Heart-Shocking ‘Shirt’ May Save Lives
Johns Hopkins biomedical engineering students have designed a lightweight, easy-to-conceal shirt-like garment to deliver life-saving shocks to patients experiencing serious heart problems. The students say their design improves upon a wearable defibrillator system that is already in use.
Their design changes, the students say, should help persuade patients at risk for sudden cardiac arrest to wear the system around the clock.
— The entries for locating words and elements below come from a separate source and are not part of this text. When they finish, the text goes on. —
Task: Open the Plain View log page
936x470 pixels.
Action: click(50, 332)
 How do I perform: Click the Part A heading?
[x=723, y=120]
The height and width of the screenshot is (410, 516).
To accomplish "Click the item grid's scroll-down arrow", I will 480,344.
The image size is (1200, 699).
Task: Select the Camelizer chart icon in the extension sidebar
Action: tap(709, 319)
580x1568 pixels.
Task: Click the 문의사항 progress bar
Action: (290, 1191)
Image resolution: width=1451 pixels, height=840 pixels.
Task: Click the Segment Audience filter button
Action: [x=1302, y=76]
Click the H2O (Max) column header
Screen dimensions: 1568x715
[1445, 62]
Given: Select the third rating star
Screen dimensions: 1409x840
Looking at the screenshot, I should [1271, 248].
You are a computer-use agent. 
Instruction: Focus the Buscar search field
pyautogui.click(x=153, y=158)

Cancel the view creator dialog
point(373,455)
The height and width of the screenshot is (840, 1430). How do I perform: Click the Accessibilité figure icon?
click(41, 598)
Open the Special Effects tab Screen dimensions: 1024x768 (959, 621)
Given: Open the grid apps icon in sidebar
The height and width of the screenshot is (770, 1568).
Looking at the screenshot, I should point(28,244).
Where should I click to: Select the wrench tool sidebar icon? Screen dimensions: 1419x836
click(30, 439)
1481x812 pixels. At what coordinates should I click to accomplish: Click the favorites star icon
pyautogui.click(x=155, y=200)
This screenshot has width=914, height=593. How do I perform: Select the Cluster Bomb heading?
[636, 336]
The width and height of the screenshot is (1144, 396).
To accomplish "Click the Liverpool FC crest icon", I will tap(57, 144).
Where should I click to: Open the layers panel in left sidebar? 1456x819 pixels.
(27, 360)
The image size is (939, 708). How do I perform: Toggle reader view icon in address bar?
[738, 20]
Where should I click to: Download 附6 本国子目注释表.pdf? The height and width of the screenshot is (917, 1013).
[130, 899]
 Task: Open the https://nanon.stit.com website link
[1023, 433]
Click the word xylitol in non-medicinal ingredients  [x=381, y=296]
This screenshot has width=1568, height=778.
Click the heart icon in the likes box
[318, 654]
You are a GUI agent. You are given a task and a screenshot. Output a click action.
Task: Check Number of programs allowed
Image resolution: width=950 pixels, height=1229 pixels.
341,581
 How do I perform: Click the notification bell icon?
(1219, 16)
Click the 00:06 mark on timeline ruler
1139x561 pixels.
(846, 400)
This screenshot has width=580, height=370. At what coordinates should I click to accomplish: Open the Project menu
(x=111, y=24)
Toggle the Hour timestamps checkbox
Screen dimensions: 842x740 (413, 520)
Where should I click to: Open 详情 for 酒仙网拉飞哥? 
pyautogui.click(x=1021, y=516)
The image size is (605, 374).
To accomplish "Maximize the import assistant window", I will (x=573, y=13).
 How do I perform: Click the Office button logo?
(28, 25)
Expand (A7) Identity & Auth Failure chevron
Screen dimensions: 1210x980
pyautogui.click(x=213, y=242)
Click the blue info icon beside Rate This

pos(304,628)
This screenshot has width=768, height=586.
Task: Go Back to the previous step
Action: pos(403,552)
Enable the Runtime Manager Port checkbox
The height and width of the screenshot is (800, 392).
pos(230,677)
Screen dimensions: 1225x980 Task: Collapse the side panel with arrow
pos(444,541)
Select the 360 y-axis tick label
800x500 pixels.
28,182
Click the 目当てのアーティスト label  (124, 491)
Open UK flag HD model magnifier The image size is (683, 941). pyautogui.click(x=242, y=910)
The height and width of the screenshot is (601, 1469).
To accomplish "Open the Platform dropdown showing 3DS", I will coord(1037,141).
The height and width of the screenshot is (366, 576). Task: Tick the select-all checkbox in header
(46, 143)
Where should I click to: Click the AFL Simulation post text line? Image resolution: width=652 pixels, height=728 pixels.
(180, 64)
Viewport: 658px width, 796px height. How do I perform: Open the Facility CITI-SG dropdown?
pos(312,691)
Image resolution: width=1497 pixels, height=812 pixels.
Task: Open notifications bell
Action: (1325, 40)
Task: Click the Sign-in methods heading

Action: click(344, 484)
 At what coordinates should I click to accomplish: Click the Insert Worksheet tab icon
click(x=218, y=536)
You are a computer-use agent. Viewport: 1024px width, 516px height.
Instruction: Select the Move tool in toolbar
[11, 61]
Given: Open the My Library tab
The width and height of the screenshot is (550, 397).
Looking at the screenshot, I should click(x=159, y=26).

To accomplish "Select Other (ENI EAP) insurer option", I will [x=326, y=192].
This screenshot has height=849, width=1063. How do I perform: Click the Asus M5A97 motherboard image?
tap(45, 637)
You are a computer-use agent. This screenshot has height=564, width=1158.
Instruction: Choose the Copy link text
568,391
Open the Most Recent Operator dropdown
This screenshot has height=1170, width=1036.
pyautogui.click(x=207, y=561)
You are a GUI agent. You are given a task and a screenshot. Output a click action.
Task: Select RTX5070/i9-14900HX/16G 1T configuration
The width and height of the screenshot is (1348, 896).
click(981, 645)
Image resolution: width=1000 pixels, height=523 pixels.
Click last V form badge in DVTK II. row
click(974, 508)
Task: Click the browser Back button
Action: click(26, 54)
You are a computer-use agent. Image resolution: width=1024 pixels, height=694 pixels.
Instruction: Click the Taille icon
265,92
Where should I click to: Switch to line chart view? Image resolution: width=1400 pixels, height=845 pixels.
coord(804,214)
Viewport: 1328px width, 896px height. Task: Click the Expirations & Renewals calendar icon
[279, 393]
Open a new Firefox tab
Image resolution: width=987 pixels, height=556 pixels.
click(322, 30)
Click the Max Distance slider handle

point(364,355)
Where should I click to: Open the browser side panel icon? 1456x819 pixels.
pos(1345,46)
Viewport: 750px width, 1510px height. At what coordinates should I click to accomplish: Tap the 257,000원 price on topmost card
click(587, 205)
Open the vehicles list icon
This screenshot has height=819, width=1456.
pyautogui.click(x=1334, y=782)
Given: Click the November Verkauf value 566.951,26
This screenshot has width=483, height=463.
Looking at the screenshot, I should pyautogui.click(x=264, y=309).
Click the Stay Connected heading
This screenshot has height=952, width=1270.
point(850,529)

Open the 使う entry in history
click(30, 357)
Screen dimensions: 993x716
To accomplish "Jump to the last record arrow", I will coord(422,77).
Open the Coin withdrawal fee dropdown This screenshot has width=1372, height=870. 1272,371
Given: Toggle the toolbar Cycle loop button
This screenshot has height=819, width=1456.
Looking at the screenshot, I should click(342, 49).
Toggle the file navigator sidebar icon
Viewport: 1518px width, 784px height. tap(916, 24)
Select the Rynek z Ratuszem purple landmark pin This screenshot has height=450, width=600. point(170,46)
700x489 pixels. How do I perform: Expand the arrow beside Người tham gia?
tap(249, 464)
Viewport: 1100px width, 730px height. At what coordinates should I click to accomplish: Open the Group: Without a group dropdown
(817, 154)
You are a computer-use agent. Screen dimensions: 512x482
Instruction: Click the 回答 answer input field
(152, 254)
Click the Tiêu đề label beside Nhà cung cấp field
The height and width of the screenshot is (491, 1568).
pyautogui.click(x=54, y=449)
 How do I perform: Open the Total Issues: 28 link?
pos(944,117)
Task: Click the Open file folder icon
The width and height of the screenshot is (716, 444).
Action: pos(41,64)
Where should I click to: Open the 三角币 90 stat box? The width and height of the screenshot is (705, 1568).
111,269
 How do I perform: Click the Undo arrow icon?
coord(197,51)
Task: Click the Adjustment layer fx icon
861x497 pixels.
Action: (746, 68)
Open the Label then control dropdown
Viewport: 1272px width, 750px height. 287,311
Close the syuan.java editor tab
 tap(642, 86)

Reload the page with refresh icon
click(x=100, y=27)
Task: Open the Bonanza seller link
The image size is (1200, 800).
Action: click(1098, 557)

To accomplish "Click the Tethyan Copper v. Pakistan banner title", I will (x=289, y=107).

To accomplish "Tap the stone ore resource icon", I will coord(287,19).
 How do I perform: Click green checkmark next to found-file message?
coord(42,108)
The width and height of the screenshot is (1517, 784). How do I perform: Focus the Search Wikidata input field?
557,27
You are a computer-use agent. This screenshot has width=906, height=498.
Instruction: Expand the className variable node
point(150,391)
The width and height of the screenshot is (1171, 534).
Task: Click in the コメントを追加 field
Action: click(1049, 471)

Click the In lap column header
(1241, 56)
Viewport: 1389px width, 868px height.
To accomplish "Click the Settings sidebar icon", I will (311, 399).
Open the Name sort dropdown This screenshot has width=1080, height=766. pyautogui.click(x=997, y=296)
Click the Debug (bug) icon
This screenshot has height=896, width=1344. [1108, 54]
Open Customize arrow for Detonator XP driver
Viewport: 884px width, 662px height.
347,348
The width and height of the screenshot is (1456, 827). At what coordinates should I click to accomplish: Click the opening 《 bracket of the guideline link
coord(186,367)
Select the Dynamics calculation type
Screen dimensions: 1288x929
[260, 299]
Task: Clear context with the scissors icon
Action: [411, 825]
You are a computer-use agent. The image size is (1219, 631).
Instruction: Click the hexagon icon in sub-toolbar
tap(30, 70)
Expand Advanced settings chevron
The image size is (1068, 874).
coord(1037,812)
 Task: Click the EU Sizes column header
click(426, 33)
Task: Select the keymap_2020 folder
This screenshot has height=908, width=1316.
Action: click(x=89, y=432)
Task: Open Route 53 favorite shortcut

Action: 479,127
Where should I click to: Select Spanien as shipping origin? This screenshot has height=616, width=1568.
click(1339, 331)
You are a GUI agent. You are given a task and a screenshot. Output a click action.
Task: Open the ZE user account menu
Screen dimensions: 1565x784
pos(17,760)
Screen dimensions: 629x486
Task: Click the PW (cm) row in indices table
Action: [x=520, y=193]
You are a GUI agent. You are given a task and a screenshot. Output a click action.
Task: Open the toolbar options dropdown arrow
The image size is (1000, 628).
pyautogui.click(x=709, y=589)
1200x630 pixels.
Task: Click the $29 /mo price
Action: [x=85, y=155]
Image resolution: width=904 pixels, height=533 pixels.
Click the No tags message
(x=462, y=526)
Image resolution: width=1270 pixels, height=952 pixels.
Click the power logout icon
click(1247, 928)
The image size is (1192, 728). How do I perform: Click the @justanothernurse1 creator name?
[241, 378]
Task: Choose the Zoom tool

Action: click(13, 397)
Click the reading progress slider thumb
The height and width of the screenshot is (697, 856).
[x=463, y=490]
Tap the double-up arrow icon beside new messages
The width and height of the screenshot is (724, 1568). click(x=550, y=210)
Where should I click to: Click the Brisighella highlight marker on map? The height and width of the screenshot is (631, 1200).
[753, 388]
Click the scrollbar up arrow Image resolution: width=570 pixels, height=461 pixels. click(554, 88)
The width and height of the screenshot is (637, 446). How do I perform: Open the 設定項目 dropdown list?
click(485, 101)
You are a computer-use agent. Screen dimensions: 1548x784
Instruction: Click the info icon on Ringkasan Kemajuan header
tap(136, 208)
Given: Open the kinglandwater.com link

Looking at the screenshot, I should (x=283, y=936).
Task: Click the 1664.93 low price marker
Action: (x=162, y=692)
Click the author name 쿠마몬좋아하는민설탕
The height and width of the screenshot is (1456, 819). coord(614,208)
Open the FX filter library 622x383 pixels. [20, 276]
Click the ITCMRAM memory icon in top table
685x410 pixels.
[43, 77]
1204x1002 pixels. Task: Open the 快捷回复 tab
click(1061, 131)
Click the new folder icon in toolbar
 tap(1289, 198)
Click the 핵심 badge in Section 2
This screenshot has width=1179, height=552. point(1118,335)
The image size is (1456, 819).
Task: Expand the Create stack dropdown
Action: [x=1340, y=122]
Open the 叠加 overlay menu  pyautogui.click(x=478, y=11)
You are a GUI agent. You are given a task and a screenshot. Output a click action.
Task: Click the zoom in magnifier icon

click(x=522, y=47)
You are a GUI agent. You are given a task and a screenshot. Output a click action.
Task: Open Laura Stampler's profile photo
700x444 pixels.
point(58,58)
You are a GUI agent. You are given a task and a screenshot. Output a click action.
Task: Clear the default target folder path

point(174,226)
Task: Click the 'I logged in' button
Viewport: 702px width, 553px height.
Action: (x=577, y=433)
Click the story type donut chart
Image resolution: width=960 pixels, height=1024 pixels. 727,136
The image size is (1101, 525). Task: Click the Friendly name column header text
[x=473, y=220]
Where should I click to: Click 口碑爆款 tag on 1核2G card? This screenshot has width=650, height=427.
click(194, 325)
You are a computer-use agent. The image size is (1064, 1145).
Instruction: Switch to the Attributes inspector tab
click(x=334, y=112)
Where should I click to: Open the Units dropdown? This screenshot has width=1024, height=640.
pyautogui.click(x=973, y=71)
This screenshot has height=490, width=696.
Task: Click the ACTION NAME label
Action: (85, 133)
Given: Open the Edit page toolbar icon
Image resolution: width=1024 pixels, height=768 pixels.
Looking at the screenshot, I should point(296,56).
“In two studies, up to 20 percent of patients who received the defibrillator garment that’s already available did not keep it on all the time because of comfort and appearance issues, problems sleeping in it, and frequent ‘maintenance alarms,’ which occur when the device does not get a good signal from sensors on the patient’s skin,” said Sandya Subramanian, a Johns Hopkins junior who led the undergraduate team that built the new prototype. “For our class project, we set out to address these issues and design a device that heart patients would be more likely to wear for longer periods of time—because their lives may depend on it.”
Wearable defibrillators, resting against the skin, are designed to detect arrhythmia, an irregular heart rhythm that can cause death in minutes if it is not stopped by controlled jolts of electricity. People who face this higher risk of sudden cardiac arrest include patients who have undergone open-heart surgery and those who have recently survived a heart attack.